(Dataset entries)
--------------------
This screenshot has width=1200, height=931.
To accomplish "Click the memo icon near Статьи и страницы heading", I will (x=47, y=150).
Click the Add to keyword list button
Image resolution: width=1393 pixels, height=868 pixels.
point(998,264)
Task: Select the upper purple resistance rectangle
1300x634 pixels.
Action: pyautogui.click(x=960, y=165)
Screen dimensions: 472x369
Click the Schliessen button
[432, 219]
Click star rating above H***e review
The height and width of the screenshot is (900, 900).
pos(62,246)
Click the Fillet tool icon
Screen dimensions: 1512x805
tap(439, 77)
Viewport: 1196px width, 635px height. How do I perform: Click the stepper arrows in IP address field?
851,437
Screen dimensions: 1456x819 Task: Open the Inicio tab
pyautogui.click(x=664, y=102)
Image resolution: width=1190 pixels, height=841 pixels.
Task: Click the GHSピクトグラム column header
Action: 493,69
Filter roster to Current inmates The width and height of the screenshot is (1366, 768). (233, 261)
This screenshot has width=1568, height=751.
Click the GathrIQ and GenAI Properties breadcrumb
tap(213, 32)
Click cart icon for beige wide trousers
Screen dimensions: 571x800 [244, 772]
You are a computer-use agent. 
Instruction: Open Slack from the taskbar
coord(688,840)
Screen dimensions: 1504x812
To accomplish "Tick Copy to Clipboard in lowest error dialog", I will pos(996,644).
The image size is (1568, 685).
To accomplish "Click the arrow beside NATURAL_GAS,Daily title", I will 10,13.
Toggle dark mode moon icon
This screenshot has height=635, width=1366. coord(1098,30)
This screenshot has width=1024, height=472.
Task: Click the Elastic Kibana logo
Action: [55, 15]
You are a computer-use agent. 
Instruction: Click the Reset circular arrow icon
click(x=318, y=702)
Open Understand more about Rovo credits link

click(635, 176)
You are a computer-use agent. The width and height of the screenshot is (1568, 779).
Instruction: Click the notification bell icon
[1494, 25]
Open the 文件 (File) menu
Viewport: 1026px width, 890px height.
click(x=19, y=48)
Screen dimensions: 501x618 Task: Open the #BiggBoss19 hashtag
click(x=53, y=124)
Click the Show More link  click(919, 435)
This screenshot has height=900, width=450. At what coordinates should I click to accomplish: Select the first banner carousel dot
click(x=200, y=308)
--------------------
Can you rewrite the stretch from the line containing "Click the Show" through the end of the records, requests included, adding 142 to every coordinate in the answers?

- **Result below**
Click the Show More link  click(1061, 577)
This screenshot has height=900, width=450. At what coordinates should I click to accomplish: Select the first banner carousel dot
click(x=342, y=450)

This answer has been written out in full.